さらに、7つの事例についてクーリング・オフが出来るかどうかについて問う選択式問題を生徒に解かせ、対応策についての理解の深耕を図りました。
2.講演会
公開授業の後、ダニエル・カール氏による「金融教育を考える~日米の生活体験を通して~」と題する講演が行われました。講演は、1)ダニエル氏の父親が大恐慌直後の深刻な不況に陥っているシカゴで育ち家族が経済的に大変苦労したこと、2)裕福でない家庭環境の下、自らは6歳の時以来父親との間で“chore”(家事)についての労働契約を結ぶ形で収入(おこづかい)を得ることを続け、これが金銭感覚を身につけることに大変役立ったこと、3)その後、自ら稼いだ学費によって高校時代に日本留学や大学進学を成し遂げたこと、などについてユーモアを交えながら語られました。

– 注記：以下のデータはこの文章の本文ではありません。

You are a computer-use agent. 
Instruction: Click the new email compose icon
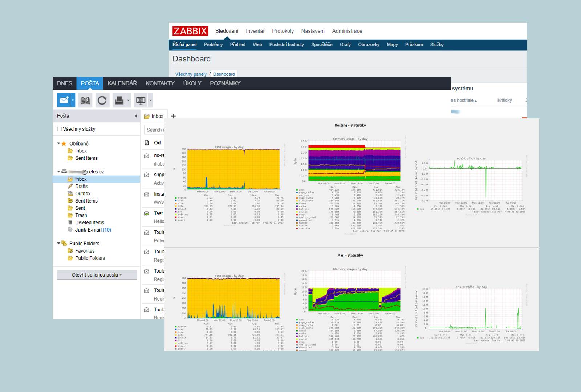tap(64, 100)
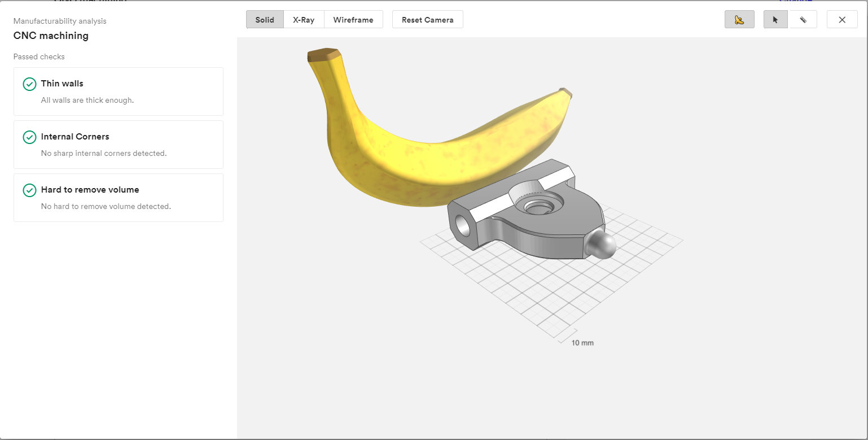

同氏は、これらの体験談を通して、金融教育の重要性――とりわけ親が子供に対して金融を教えることの重要性――と、日米の金融についての考え方の違いを浮き彫りにしました。前者に関しては、契約概念やマネジメント意識が小さいときからの実体験を通じた金融教育によって醸成されたこと、後者に関しては、日本の学校――とくに進学校――では金融教育はあまり前向きに行われておらず、一方ではアルバイトや運転免許取得が禁止されていることから、金融リタラシーの涵養が難しく、家庭でも、「食事のときなどにディープなお金の話をすることは“汚い”という感覚がある」という点を指摘しました。さらに、こうした日本の金融・経済感覚を身に付けにくい環境においては、学校の先生や親に対して、金融・経済的な失敗談等を積極的に取り上げていく必要があると述べられました。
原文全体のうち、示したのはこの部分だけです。